I determined to rectify that.
“Hangers?” I asked.
He nodded.
“What does that mean?” I went on.
He looked to the room. It was a gesture I was meant to follow which I did and when I was facing the room his mouth came back to my ear. “They want to be down here.”
I stayed facing forward, something I sensed he wanted me to do and asked, “Have they ever been down here?”
“Never, and they never will,” he answered. “But they don’t give up. Obsessed with vampires and our culture, especially The Feasts. Obsessed in an unhealthy way. They’ve made themselves servants, unpaid unless someone gives them a gratuity.”
I felt badly for Breed and Wats, to want something so badly, to be so close but never to have what you want.
“How do they know about vampires?” I queried since I thought no one but those in the life did.
“They sense us,” Lucien answered. “I’ve no idea how. Very few mortals do. And those who do always become hangers.”
I found this interesting.
“Do people tip them?” I asked.
“Rarely.”
“Why?”
“They’re filthy, ill-bred, unkempt. Most vampires have the capacity to procure the finer things in life and they do, without fail. They don’t have patience for reminders that there might be something less.” I felt my body stiffen as he continued, “And they’re hangers, Leah. Zealots. They make people uncomfortable, vampires but especially the mortals. They’re not only uninvited, they aren’t wanted.”
I looked across the room, taking in the beautiful people who could afford the finer things in life who wouldn’t tolerate the not so beautiful people who had next to nothing.
Then I remembered Lucien tossing his keys to Wats and Wats’s fanatical toadying.
“Do you tip them?” I whispered, thinking he might not hear me, my voice was so low and forgetting he was a vampire, so of course he’d hear me.
“Always,” Lucien answered and I twisted my neck to look at him.
“Really?” I breathed, not knowing why his answer, which was the right answer, meant so much to me.
His eyes roamed my face and I watched the guard go down as they gentled.
“Really, my pet. They wouldn’t eat if it wasn’t for Cosmo and me.”

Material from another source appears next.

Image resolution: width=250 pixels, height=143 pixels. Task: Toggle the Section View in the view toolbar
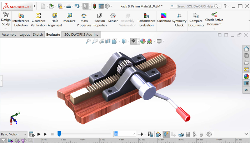pyautogui.click(x=108, y=41)
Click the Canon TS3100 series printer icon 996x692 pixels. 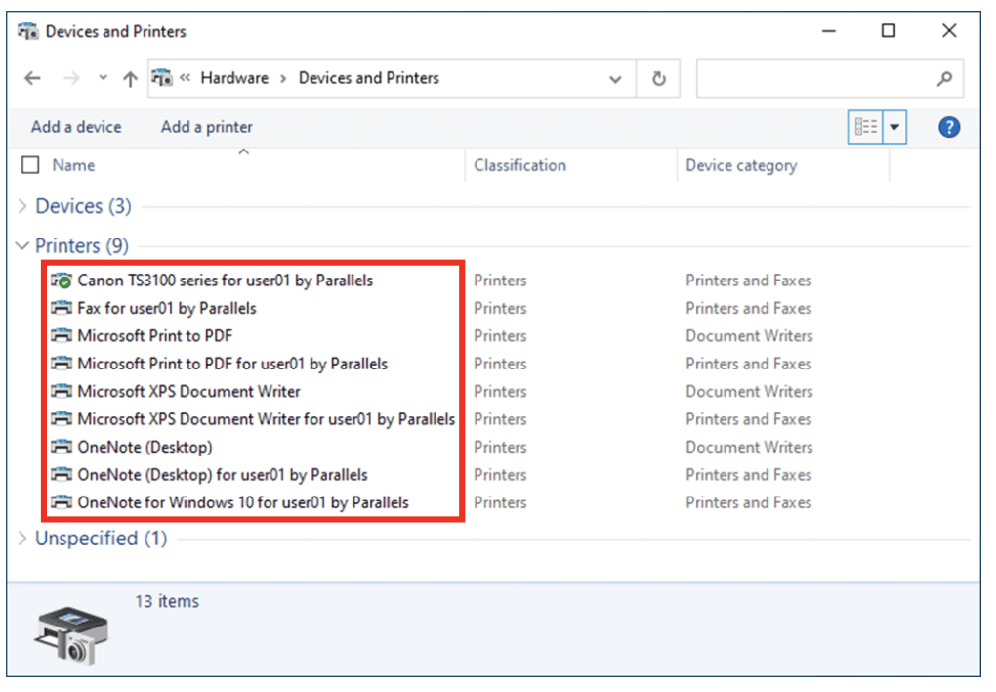pos(62,281)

Without my permission, my body relaxed into his and I faced forward again.
His arm grew tighter around my waist as his mouth went back to my ear. “It doesn’t make us terribly popular with our kind, however.”
“Screw ‘em,” I muttered before I could stop myself and I felt his body shake with laughter as I heard his throat roar with it.
Automatically, my entire being tuned itself to his laughter. Something I hadn’t heard since yesterday morning. Something that seemed to feed me, not like chocolate or some other forbidden treat, but like essential nourishment.
I felt my throat close with fear at the very thought.
In all the time I was with him, a vampire who drank human blood, who was vastly stronger than me (hell, than anyone I knew), who hurt me and humbled me and played my body against me, I’d never felt more fear than at that moment.
He felt it or sensed it, I knew this when his mouth at my ear called questioningly, “Leah?”
I noticed it then. Something else. Something that had been playing at the edge of my consciousness since we arrived.
Actually, two things.
The first wasn’t so much real as it was an undercurrent.
The eyes. The ears. The senses. The attention. Surreptitiously people were watching us, listening to us, probably, as some of them were vampires, hearing our words, smelling my perfume mingled with his woodsy cologne.